┌─ 提示された本文

さて、世の中に一番安全な隠し方は、隠さないで隠すことだ。衆人の目の前に曝して置いて、しかも誰もがそれに気づかないという様な隠し方が最も安全なんだ。
-『二銭銅貨』

 これは江戸川乱歩が常々ポーの探偵作品中最も好む作品としている『盗まれた手紙』に於ける手紙の隠され方、そしてデュパンの推理と正しく同一なのである。乱歩は後年これを「盲点原理」として「密室殺人」、「探偵即犯人トリック」と共にポーが生み出した三大トリックとして激賞している*3

 江戸川乱歩のポーへのオマージュがたっぷりと込められた『二銭銅貨』は、そのオマージュのみならず、語り口の巧さ、設定の妙等の完成度が高く、乱歩のデビュー作として正に申し分のない作品であると言える。

 さて『一枚の切符』、こちらも相当に面白い。乱歩自身は最初は両作は互角の出来だとと思っていたらしいが、『二銭銅貨』の方が先に世に出て、そして作品の人気自体も『二銭銅貨』の方が大分と先行し、現代においてはこちらは『二銭銅貨』に比べるとやや地味な評価になっているようだ。しかし、私はそうは思わない。乱歩の計算に元々有ったのか、無かったのか、その辺りの消息に関しては乱歩が何も書いていないので確かな事は分からないのではあるが、この小説は単なる謎解き推理探偵小説以上の旨味が内包されている様に思える。

 そこを説明する前に少し脱線。ご存知の方も多いと思うのだが、後年アンチミステリーなどと言う物が流行ったりした。推理小説でありつつその構造を拒むというやつである。また以前紹介したピエール・バイヤールの"Sherlock Holmes Was Wrong"の様に、読み方に依っては作者の提示した正解と思われる推理とは異なる他の解釈も可能であると言う広い解釈を示す試みもある。これらは文章やさらに小説の解釈と言う意味では非常に意義のある事なのだが、勿論、お遊戯でもあって、それが元の推理に大幅な感興を追加する訳ではない。しかし根本的な問題として、推理小説の中に提示される証拠の解釈や犯行の説明なぞは案外不安定な物であるという、推理探偵小説好きなら誰でも幾度かは経験しているであろう「どこか引っ掛かる感覚」を明示し支持している点が良い。

└─
┌─ 抜粋データ

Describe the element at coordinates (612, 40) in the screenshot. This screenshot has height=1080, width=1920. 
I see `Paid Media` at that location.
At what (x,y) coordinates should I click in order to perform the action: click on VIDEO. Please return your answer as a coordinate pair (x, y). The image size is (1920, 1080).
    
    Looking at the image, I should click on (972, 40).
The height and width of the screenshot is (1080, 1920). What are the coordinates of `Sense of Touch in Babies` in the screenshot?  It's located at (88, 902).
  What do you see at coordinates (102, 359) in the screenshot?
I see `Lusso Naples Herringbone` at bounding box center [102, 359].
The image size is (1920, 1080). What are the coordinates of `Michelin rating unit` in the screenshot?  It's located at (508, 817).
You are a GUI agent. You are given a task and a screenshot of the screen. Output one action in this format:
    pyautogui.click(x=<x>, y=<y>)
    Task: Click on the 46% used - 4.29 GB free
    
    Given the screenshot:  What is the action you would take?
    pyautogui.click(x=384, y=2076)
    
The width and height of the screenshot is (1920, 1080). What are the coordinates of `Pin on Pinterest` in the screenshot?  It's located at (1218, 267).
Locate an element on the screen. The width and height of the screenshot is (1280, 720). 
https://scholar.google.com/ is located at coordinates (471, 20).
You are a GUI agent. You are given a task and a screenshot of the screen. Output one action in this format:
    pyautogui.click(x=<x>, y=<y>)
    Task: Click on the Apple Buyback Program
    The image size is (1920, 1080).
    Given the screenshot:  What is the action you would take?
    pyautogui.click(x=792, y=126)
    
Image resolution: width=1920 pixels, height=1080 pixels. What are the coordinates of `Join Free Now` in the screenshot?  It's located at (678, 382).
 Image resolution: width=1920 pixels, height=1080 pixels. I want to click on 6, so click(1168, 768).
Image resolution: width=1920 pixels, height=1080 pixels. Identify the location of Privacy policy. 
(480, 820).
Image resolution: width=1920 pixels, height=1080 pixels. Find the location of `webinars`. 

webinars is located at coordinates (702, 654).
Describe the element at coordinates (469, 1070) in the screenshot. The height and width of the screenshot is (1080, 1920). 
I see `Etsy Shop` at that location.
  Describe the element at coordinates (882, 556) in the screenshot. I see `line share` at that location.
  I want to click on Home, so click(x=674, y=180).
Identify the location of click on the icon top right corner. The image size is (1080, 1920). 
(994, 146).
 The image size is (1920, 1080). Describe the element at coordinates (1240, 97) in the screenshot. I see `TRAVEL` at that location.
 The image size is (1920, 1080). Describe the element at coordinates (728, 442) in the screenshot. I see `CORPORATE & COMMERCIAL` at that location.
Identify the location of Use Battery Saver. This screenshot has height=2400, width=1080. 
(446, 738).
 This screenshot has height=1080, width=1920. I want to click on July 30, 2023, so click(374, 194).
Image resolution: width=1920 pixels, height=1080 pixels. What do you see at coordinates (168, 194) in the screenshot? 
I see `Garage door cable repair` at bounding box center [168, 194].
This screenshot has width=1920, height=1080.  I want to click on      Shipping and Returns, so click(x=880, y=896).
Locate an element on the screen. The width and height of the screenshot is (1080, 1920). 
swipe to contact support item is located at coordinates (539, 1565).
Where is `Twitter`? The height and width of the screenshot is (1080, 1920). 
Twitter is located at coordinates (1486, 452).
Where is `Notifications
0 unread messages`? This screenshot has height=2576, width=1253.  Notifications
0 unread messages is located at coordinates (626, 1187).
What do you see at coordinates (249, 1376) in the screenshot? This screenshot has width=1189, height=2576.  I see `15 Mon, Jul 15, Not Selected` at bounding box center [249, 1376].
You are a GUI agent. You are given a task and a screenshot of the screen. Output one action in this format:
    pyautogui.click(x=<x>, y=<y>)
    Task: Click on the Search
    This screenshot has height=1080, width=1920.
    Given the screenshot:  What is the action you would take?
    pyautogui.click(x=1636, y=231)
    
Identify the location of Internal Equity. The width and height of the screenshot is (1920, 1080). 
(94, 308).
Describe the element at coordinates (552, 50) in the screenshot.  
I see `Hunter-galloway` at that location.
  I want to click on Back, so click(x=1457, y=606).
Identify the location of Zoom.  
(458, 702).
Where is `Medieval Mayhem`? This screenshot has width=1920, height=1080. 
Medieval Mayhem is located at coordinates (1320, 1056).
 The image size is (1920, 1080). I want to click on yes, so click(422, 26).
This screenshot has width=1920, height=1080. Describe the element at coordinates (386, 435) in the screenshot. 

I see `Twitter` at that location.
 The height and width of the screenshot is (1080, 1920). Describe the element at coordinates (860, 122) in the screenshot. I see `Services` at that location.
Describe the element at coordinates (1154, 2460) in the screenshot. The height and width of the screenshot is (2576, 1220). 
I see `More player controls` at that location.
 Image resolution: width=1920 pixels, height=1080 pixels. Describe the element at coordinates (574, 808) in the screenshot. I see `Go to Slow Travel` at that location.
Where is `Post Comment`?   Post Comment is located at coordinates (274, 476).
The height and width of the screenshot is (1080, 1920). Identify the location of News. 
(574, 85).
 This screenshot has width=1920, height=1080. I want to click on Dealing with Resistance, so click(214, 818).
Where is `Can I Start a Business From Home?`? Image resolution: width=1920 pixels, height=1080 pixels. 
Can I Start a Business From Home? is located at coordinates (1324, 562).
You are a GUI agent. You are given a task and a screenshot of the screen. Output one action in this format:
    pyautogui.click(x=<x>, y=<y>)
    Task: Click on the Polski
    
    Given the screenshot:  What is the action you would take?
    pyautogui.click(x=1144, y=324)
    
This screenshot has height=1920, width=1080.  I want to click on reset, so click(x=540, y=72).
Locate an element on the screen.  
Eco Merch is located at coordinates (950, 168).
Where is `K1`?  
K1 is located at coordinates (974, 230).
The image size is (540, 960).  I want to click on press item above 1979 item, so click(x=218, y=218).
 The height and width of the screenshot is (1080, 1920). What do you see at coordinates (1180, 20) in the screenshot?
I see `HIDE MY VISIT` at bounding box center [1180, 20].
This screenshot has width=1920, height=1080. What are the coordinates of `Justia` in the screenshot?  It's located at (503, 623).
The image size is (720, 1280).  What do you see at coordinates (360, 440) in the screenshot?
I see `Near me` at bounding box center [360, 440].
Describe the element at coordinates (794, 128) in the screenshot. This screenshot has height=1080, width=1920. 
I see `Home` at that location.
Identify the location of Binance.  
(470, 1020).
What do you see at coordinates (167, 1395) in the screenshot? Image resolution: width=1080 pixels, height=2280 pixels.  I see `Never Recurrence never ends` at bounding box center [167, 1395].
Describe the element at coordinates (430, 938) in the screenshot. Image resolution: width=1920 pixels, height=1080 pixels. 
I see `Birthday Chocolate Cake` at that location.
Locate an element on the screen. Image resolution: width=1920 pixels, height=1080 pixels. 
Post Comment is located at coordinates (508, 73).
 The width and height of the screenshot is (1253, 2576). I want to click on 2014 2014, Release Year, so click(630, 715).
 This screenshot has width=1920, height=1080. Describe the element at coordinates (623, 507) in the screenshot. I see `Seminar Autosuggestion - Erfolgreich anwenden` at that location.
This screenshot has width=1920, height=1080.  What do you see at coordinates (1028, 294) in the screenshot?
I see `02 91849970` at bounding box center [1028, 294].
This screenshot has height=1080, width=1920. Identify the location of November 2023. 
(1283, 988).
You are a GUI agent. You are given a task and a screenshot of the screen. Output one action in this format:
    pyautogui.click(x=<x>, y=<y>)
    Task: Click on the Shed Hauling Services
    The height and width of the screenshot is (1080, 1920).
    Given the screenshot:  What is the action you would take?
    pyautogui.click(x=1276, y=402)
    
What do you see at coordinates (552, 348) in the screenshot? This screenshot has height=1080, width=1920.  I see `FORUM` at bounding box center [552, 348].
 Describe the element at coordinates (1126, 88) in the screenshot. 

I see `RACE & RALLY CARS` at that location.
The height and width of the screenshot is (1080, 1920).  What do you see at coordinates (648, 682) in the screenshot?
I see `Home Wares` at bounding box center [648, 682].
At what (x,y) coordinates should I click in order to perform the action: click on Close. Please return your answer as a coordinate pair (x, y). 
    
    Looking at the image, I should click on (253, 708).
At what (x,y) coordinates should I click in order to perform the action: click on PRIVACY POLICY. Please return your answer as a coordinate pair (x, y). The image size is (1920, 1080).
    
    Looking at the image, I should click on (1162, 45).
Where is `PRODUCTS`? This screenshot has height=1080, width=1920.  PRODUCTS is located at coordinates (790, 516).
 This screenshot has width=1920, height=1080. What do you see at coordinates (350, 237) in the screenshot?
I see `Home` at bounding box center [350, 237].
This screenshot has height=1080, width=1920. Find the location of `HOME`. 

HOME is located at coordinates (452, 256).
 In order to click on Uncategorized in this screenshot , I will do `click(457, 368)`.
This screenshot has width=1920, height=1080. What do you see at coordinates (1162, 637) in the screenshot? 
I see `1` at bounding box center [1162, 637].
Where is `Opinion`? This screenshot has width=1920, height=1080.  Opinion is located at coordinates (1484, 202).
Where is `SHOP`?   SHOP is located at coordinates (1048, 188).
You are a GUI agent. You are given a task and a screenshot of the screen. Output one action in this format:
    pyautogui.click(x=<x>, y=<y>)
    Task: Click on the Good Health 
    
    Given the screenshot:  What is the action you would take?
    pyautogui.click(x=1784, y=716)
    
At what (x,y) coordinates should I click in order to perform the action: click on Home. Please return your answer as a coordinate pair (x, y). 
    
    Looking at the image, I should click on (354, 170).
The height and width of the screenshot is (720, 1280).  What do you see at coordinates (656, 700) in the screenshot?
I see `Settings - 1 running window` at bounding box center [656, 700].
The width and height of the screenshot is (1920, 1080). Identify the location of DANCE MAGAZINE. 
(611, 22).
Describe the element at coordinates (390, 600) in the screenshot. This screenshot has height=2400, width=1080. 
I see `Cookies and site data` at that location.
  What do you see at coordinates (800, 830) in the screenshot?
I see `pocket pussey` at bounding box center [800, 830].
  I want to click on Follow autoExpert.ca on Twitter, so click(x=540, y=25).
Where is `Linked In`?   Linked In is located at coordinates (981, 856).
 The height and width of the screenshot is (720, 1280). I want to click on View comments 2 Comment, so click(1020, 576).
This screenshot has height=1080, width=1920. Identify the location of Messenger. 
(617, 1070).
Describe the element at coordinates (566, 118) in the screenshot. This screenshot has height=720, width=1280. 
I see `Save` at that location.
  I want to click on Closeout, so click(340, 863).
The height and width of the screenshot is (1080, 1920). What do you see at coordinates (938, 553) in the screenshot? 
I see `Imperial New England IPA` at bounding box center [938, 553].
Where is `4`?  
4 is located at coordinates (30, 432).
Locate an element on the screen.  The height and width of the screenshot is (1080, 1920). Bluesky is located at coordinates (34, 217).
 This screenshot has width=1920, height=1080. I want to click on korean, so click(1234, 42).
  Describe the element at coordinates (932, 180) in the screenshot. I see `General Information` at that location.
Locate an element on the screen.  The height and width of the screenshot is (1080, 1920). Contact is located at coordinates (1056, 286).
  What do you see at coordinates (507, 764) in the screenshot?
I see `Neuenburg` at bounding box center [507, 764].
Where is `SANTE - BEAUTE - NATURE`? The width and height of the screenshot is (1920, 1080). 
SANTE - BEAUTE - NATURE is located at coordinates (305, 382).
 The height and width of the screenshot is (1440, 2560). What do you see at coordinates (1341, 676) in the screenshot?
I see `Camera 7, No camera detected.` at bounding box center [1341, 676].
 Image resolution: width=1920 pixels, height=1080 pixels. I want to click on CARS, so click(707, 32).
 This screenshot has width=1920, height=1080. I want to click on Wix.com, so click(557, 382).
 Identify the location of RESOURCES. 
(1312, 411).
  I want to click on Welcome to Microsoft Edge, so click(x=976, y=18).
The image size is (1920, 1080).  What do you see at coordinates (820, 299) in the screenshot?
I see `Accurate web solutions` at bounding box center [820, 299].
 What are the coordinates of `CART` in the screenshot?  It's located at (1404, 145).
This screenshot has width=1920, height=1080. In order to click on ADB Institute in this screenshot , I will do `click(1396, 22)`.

└─

_課題_
1: 本文によると、乱歩は後年、『盗まれた手紙』における手紙の隠され方を何と呼んだか。
2: 本文の「さて『一枚の切符』、こちらも相当に面白い。」で始まる段落を、主な事実を残して箇条書きに短くまとめなさい。
記録はこの課題とは関係がない。

_解答_
1: 「盲点原理」と呼んだ。

2:
- 『一枚の切符』も相当に面白い作品である。
- 乱歩自身は当初、両作を互角の出来だと考えていたらしい。
- 『二銭銅貨』が先に世に出て人気も先行したため、現代では『一枚の切符』の評価はやや地味である。
- 筆者はその評価に同意しない。
- 乱歩の意図は本人が何も書いていないため確かではないが、筆者はこの小説に単なる謎解き推理探偵小説以上の旨味があると考えている。